- [Exercise details]:
According to the article on little terns, where do the terns go on their ultimate migration?

- [Source text]:
========
The little tern, Sterna albifrons, is the rarest and smallest of Ireland’s five breeding tern species – two-thirds the size of the common tern, for example – and its black mask and long and pointed bill give it a bantam defiance. But the male sweetly offers fish to tempt a mate in courtship, and the fast and fluttering aerobatics of the pair are especially delicate and graceful.
I have watched the terns prospecting our own strand, but the nearest summer colony, one of half a dozen small gatherings around the Irish coast, is farther north in Mayo, at the Mullet Peninsula. Globally, its distribution is enormous, ranging even far up American rivers , but the bird chooses every nesting site carefully, with the right camouflaging pebbles among which to lay its two or three eggs.
Along with natural predators, the unwitting tread of human walkers and the gleeful rush of their dogs, tide and weather can take a heavy toll on nests in a single night. Since protection at Kilcoole’s Murrough shingle bank began in the 1980s, the BirdWatch wardens have perfected moving nests out of danger when an easterly gale or spring tide threatens those too near the tideline. This means re-creating the hollowed scrape and its surroundings, with particular big stones and bright pebbles reinstated exactly as they were, a metre or two up the shore, and then transferring the eggs. The operation, if successfully accepted, may need doing all over again the following day.
When the chicks are about three days old, the parents move them down the shore to hide among the debris at the tideline while waiting to be brought their food. By this weekend most of them are fledged or flying, and the mass alarm into the air provoked by passing peregrines gives the wardens an ideal chance to do yet another population count. Their work goes on until next month, when the terns move off before their ultimate migration to west Africa.
Their public information board has been remarkable, not least for its list of “other wildlife” seen at or from the Murrough. Among 114 species of bird are many any twitcher would welcome to a life list: osprey, hobby, quail, marsh harrier, Balearic shearwater, short-toed lark . . . That just shows what you might spot passing when perhaps you should have been watching for the approach of Rupert, the rook.
Eye on nature
While walking on Sandymount Strand I discovered a creature emerging from the sand. It was oval, six and a half inches long, with many legs and a rainbow-coloured rim along its perimeter. I returned it to the sea, whereupon it dug back into the sand.
Pauline O’Reilly, Sandycove, Co Dublin
From the photograph you enclose, it was a sea mouse, a marine scale worm that lives on soft substrate in shallow and deeper water. As its name suggests, it resembles a mouse.
During summertime over the past two years we have had a bird fly in circles around our house during the evening and sometimes late into the night. Then it climbs and swoops downwards, when it makes a warbling throaty noise.
David Callaghan, Glandore, Cork
It is snipe drumming. The sound is made by the air rushing through the tail feathers.
In a barn behind our house, martins, starlings and bats live in apparent harmony. In early July the martins started flocking in large numbers, perching on a nearby roof and on electric wires. This usually happens later in the summer.
Alec Somerville, Laghey, Co Donegal
House martins normally leave during August and September. It seems early for gathering, but swallows were seen leaving early this year too.
========
- [Collected data entries]:
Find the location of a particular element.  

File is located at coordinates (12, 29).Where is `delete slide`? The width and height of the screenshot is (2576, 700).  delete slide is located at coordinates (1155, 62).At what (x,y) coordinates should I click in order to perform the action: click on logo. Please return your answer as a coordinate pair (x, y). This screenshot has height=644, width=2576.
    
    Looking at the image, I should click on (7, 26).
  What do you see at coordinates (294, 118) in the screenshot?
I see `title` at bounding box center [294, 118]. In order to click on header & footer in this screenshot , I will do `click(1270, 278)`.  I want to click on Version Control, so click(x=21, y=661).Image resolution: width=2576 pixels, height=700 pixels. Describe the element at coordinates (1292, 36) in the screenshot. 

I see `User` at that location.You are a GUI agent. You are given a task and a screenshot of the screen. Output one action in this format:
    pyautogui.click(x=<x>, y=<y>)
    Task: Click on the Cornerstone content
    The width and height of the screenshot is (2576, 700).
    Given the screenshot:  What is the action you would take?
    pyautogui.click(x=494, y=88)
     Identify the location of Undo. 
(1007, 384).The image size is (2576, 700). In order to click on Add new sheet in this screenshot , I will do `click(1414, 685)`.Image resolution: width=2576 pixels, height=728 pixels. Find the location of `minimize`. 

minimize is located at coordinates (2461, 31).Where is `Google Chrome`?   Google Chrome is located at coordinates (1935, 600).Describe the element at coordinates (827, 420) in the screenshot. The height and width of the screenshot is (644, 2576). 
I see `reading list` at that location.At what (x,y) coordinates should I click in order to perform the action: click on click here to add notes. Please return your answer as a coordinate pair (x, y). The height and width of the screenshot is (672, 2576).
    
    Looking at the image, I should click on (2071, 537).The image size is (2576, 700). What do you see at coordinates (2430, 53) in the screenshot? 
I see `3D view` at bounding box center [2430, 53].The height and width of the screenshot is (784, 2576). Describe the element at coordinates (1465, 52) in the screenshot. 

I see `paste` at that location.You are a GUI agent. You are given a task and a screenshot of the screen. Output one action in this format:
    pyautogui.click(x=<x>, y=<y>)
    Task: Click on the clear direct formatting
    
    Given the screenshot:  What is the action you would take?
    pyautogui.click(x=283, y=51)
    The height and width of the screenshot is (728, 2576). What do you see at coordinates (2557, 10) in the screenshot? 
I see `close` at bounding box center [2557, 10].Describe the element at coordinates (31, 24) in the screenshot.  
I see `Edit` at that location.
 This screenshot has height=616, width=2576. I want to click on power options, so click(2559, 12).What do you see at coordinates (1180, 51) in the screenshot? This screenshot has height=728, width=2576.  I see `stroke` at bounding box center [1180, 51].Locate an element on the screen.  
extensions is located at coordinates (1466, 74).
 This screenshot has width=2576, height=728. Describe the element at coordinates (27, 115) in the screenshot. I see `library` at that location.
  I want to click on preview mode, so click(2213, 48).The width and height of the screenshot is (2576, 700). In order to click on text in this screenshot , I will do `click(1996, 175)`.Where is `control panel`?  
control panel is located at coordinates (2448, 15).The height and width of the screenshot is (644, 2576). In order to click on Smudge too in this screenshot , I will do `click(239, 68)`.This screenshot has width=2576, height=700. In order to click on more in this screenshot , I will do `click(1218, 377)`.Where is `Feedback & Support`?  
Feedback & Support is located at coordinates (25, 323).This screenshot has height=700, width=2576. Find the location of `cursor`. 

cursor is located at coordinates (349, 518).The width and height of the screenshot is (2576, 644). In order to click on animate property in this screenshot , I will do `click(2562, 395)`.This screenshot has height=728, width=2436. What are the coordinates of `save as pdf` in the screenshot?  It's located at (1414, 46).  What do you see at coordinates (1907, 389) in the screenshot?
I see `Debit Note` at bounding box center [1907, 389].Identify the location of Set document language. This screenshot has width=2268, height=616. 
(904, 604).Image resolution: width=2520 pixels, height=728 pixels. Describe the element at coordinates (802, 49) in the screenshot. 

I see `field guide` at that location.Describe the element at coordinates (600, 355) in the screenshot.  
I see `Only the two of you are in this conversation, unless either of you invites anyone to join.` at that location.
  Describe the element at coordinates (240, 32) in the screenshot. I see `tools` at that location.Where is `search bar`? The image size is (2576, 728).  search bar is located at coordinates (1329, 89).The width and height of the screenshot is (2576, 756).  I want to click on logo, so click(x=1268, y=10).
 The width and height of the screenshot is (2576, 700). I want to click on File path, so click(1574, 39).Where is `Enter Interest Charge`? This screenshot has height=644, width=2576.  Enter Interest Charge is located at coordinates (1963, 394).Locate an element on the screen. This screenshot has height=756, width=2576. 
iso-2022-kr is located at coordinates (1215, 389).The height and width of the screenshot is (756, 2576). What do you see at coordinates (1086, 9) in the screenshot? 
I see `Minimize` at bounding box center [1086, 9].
========
- [Task solution]:
West Africa.